[CI/CD Assessment] CI/CD Pipelines and Integration Tests Gap Assessment #1633

2026-04-02T22:24:09Z

github-actions[bot]
bot Apr 2, 2026

This report provides a comprehensive assessment of the current CI/CD pipeline state, existing quality gates, and identified gaps in PR quality measurement for this repository.

📊 Current CI/CD Pipeline Status

The repository has a mature and layered CI/CD pipeline combining traditional GitHub Actions workflows with agentic AI-powered workflows. Overall pipeline health is good, though a dependency audit failure and several low-priority docs issues were observed in recent runs.

Total workflows: ~45 (17 standard YAML + 27 agentic Markdown + lock files)

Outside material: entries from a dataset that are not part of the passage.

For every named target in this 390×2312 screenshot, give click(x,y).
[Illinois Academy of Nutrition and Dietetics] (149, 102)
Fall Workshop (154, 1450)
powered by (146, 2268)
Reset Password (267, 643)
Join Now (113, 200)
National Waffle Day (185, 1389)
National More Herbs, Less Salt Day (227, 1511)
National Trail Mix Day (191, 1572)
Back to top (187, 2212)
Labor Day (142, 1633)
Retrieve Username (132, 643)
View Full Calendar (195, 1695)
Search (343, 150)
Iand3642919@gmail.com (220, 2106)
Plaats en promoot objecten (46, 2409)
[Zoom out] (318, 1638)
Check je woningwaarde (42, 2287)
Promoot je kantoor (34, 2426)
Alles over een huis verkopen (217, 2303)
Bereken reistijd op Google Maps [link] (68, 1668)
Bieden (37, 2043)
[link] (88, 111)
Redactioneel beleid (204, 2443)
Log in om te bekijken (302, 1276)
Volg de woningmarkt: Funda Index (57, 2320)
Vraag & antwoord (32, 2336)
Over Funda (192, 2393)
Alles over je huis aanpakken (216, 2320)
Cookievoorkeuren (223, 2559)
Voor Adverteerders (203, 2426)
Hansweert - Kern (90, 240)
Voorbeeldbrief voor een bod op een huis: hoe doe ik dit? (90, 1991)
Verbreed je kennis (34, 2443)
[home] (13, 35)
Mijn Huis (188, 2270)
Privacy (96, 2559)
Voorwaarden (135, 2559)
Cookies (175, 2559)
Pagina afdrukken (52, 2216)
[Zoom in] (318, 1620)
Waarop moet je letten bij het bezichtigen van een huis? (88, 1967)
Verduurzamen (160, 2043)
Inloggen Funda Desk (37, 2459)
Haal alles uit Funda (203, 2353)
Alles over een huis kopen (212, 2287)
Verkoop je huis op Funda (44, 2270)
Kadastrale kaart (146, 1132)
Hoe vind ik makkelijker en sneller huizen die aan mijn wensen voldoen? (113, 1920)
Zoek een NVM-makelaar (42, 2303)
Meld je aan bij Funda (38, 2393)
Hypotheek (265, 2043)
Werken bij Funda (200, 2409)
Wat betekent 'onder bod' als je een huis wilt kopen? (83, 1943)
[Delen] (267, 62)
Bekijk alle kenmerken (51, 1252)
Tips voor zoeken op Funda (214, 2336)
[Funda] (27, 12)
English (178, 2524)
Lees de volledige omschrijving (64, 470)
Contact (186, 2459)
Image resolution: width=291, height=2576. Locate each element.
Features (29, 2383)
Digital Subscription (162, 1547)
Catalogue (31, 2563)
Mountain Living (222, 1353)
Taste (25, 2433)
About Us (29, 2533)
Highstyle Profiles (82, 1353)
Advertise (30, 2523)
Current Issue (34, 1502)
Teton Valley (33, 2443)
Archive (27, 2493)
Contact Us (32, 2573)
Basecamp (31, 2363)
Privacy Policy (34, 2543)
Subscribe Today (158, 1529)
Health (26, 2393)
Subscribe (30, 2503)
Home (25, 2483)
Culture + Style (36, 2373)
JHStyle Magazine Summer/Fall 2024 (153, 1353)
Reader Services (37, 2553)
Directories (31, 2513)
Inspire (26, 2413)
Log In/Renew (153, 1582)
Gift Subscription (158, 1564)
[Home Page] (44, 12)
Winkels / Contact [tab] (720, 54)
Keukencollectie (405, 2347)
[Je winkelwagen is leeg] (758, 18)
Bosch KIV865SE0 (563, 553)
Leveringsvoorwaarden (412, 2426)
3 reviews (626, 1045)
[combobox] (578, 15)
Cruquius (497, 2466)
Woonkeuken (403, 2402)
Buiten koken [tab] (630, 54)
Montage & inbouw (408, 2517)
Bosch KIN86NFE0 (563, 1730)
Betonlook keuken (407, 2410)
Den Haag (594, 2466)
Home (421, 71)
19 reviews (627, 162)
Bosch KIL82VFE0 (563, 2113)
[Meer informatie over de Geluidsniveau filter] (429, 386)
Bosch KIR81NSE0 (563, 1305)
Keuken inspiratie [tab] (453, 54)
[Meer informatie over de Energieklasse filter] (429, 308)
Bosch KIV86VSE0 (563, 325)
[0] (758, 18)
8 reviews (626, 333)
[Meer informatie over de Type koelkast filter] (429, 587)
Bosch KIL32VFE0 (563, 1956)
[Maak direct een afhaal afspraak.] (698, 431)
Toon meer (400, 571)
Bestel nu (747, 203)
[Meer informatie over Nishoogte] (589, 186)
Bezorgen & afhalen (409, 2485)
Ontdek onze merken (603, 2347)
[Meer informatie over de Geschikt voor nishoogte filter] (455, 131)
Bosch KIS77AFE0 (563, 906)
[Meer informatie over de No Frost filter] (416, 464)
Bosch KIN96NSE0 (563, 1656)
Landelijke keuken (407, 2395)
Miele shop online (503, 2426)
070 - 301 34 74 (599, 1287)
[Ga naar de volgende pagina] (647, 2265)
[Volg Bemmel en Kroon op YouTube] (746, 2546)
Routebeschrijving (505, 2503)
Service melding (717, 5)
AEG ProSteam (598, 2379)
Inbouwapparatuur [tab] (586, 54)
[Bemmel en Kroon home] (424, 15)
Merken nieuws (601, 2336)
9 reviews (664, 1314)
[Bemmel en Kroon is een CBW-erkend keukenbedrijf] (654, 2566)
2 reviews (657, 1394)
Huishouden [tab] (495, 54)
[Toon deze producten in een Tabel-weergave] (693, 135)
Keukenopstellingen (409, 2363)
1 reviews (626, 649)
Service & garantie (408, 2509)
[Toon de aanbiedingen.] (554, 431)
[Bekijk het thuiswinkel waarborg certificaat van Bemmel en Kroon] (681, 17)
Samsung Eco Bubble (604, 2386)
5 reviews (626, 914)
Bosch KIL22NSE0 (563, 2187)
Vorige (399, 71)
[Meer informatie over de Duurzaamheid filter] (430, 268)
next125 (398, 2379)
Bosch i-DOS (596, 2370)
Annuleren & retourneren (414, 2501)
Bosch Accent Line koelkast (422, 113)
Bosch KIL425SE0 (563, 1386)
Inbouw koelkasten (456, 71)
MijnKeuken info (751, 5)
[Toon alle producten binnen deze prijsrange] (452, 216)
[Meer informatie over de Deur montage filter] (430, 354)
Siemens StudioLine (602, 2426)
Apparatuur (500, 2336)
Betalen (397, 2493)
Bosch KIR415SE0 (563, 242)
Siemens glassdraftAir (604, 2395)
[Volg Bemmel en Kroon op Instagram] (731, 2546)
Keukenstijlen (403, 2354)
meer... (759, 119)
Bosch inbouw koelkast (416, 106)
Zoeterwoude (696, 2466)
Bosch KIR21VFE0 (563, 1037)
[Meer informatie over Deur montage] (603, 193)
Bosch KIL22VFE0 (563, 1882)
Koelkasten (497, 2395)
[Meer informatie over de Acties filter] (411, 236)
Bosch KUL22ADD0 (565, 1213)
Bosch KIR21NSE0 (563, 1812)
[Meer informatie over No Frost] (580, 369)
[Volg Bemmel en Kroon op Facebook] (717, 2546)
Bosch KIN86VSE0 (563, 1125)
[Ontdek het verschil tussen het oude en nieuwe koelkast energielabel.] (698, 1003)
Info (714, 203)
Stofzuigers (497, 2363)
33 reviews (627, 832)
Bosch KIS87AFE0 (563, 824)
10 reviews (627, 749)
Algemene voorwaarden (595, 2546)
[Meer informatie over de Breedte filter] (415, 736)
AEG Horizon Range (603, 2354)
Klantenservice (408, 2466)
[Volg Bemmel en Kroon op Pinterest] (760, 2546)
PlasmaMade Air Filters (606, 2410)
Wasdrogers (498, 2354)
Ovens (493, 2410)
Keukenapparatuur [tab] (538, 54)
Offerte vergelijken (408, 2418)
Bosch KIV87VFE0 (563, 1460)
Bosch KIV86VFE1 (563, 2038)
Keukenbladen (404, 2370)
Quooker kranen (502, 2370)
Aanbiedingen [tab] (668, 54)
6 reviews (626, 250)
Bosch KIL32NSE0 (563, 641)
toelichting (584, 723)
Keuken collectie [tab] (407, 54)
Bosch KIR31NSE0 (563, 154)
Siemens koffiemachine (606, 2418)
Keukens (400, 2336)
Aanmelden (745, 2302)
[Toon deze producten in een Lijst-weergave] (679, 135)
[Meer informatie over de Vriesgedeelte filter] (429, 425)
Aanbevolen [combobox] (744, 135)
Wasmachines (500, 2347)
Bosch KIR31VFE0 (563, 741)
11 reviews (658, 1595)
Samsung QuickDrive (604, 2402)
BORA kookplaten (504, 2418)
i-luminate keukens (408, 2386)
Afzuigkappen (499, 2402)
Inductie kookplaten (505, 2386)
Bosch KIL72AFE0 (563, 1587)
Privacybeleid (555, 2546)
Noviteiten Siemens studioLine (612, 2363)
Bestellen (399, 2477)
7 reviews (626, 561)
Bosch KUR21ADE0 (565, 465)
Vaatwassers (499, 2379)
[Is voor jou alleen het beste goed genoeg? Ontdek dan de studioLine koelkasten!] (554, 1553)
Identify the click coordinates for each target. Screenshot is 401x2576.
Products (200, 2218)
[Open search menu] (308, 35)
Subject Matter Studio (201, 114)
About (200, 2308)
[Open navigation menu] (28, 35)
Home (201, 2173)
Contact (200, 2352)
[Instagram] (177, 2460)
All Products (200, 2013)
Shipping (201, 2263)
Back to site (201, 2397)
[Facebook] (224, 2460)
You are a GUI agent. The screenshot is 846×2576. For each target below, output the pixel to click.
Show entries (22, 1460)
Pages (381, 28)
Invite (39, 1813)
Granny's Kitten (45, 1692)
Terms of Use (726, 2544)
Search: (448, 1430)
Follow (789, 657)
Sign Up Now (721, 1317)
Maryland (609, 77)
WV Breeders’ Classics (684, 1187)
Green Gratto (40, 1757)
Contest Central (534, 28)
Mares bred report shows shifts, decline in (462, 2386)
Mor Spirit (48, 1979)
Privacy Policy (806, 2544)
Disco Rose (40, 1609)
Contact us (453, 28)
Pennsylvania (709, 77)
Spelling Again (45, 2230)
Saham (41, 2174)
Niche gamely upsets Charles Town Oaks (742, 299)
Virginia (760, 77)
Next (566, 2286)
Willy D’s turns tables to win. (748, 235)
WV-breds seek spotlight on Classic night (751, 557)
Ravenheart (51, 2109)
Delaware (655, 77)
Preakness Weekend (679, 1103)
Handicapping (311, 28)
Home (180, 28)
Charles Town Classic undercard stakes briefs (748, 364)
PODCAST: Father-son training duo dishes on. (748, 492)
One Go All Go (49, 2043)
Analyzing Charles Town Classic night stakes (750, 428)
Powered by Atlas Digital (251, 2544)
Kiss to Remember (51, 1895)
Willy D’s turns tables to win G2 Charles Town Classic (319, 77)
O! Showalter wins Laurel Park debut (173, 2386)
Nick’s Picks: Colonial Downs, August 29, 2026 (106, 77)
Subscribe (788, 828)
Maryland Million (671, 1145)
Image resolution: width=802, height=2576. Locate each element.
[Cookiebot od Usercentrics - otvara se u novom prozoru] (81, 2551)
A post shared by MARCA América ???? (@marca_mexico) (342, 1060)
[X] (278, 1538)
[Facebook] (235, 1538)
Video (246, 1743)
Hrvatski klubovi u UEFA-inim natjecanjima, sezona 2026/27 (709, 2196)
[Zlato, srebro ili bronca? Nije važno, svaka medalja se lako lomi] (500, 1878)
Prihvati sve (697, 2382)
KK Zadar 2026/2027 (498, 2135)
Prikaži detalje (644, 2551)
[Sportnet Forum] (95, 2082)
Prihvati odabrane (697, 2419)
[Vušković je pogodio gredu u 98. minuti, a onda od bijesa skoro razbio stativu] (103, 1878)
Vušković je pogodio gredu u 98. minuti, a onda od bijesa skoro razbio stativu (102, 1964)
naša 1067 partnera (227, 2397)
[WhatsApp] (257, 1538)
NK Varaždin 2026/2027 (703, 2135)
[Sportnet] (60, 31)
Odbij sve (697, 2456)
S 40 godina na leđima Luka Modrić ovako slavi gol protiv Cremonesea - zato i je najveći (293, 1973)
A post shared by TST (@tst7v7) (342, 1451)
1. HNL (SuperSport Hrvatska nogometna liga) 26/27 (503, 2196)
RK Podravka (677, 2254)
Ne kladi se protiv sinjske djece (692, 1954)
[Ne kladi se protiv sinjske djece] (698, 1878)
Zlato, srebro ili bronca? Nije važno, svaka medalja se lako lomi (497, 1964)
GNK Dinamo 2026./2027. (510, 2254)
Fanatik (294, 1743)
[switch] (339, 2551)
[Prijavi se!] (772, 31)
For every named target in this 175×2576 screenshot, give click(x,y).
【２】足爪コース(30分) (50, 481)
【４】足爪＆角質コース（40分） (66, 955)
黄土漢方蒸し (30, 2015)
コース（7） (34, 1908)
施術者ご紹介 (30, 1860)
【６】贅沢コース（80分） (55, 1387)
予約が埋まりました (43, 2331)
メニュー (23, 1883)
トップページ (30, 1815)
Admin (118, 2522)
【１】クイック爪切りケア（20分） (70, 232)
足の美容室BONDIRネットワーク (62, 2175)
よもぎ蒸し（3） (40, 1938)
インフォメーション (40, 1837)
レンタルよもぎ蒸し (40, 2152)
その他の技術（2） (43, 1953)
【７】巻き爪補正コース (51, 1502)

Recent run health (last 30 runs, 2026-04-02):

Workflow	Status
Build Verification	✅ Passing (Node 20 & 22)
Lint (ESLint + Markdownlint)	✅ Passing
TypeScript Type Check	✅ Passing
Test Coverage	✅ Passing
CodeQL	✅ Passing
Integration Tests	✅ Passing
Chroot Integration Tests	✅ Passing
Examples Test	✅ Passing
PR Title Check	✅ Passing
Link Check	✅ Passing
Dependency Vulnerability Audit	❌ Failing on `main` push
Deploy Documentation	❌ Failing
Smoke Copilot	❌ Failing (one recent run)

✅ Existing Quality Gates

Automatic PR Checks

Check	Workflow	Scope
TypeScript compilation (Node 20 & 22)	`build.yml`	All PRs
ESLint static analysis	`lint.yml`, `build.yml`	All PRs
Markdownlint	`lint.yml`	All PRs
TypeScript strict type-check	`test-integration.yml` (type-check job)	All PRs
Unit test coverage (with PR comparison)	`test-coverage.yml`	All PRs (non-markdown)
CodeQL security analysis (JS/TS + Actions)	`codeql.yml`	All PRs
npm dependency vulnerability audit (main + docs-site)	`dependency-audit.yml`	All PRs
Domain filtering integration tests	`test-integration-suite.yml`	All PRs
Network security integration tests	`test-integration-suite.yml`	All PRs
Protocol & credential security integration tests	`test-integration-suite.yml`	All PRs
Container & ops integration tests	`test-integration-suite.yml`	All PRs
API proxy integration tests	`test-integration-suite.yml`	All PRs
Chroot language support tests	`test-chroot.yml`	All PRs
Chroot package manager tests	`test-chroot.yml`	All PRs
Chroot procfs tests	`test-chroot.yml`	All PRs
Chroot edge cases	`test-chroot.yml`	All PRs
Example scripts smoke tests	`test-examples.yml`	All PRs
Semantic PR title validation	`pr-title.yml`	All PRs
Documentation link checking	`link-check.yml`	PRs touching `*.md` files
Documentation preview build	`docs-preview.yml`	PRs touching docs

Agentic AI-Powered PR Checks

Check	Agent	Trigger
Security posture review	Security Guard (Claude)	Automatic on all PRs
Multi-ecosystem build test (Bun, C++, Deno, .NET, Go, Java, Node.js, Rust)	Build Test Suite (Copilot)	Automatic on all PRs
End-to-end smoke test (Claude agent)	Smoke Claude	Automatic on all PRs + scheduled
End-to-end smoke test (Codex agent)	Smoke Codex	Automatic on all PRs + scheduled
End-to-end smoke test (Copilot agent)	Smoke Copilot	Automatic on all PRs + scheduled
End-to-end smoke test (chroot mode)	Smoke Chroot	Path-filtered PRs + reactions
End-to-end smoke test (services)	Smoke Services	Automatic on all PRs + scheduled

Scheduled Quality Checks

Daily: Dependency security monitoring, token usage analysis (Claude/Copilot/Codex), security review
Weekly: Performance benchmarking, CLI flag consistency check, test coverage improvement, link check
Hourly: Secret scanning (via Secret Digger agents for Claude, Copilot, Codex)
On release: Automated release notes generation

🔍 Identified Gaps

🔴 High Priority

1. Critically Low Unit Test Coverage with Permissive Thresholds

Current state: Overall unit test coverage is only 38% statements / 31% branches / 37% functions. The two most critical files have near-zero coverage:

cli.ts (entry point): 0% coverage — zero tests for CLI argument parsing, signal handling, and orchestration flow
docker-manager.ts (core container logic): 18% statements, 4% function coverage — the file that manages container lifecycle is almost entirely untested

The coverage thresholds in jest.config.js are set at these existing low levels (38%/30%/35%/38%), meaning they only prevent further drops and do not drive improvement.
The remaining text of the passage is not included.